US water utilities are becoming increasingly concerned about the steady deterioration of water infrastructure nationwide and the lack of congressional enthusiasm for federal action. In 2013 the American Society of Civil Engineering (ASCE) gave the government a ‘poor’ rating for water infrastructure in its Report Card on America’s Infrastructure – in part because of nearly a quarter of a million water mains breaks each year, which points to a mounting crisis in underground infrastructure, much of which is more than 100 years old.
In April 2016 more than 130 water utility professionals from 47 states visited their members of Congress to urge funding for critical loan programmes to repair and renew US water and wastewater systems. This was part of Water Matters! Fly-In, an annual event hosted by the American Water Works Association (AWWA). Both ASCE and AWWA agree that US water utilities, regulators and government must face up to the need to ‘catch up’ with long deferred investments, with more delays meaning that the job will become progressively, perhaps exponentially, more difficult.
In particular, water professionals want Congress to fund provisions within the 2014 Water Infrastructure Finance and Innovation Act (WIFIA) that provides for up to US$1.3 billion in funding for drinking water infrastructure and the same for wastewater infrastructure through revolving loan fund programmes. To date Congress has yet to appropriate money to make these loans, so WIFIA has so far not resulted in practical action.
We might criticise our American colleagues for this apparent lack of action in the face of an obvious and mounting crisis…until we realise that we in the UK are in much the same position. With an ageing infrastructure and a government reluctant to promote large infrastructure spends, there are even fewer potential mechanisms for financing universally acknowledged infrastructure renewal. In addition to the renewal requirements following from natural decline and wastage in existing infrastructure, we must also consider the potential threats to infrastructure resilience due to climate change. These are barely mentioned in the National Infrastructure Plan, published by the UK government in December 2014. At a Water Infrastructure Innovation Workshop held in May 2012 it was recognised that multiple societal challenges (demographic change, climate change, etc.) meant that a more sophisticated approach to water infrastructure resilience was required, one that recognises the importance of ensuring security of water services supply chains and connections to adjacent asset systems, with plans in place should any part of the system collapse. Yet the National Infrastructure Plan is largely silent about the prospects for “cascade failures” created by complex system interaction and interconnectivity.

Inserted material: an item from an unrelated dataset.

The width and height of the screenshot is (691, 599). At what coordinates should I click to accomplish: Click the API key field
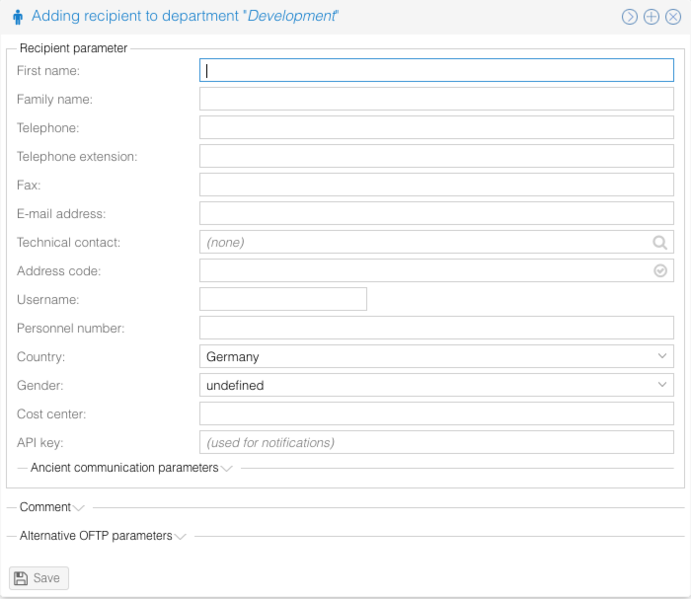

For the UK water industry, financing such investments will be a key challenge. In the National Infrastructure Plan 2014, the UK government firmly declared that: “Privately-owned water and sewerage companies are responsible for running, maintaining and, where necessary, upgrading the UK’s water infrastructure.” This seems to suggest that investment for water infrastructure renewal will only come from capital markets and bill payers – there are no revolving loan funds like those used in the US. Indeed, Chapter 14 of the National Infrastructure Plan clearly shows that the expectation is for 100% of investment for water infrastructure renewal to come from private – not public – sources. The only exception to this general rule is investment in flood infrastructure, which is currently based on a mixed, public/private, model of investment (including significant investment from the UK insurance industry).
In a series of blogposts I will explore the key resilience challenges facing the UK water services sector. I have already mentioned two such challenges: the lack of a clear and powerful reporting mechanism, such as the Report Card on America’s Infrastructure, and the much more limited finance options available to UK water companies. Other issues I will explore in forthcoming articles include: the dysfunctional disconnect between water and other critical services and functions, especially energy and land use control; the role of better understanding the behaviour of water consumers in resilience planning; and the role of technical innovation (e.g. decentralised wastewater treatment) in creating additional options for resilience engineers.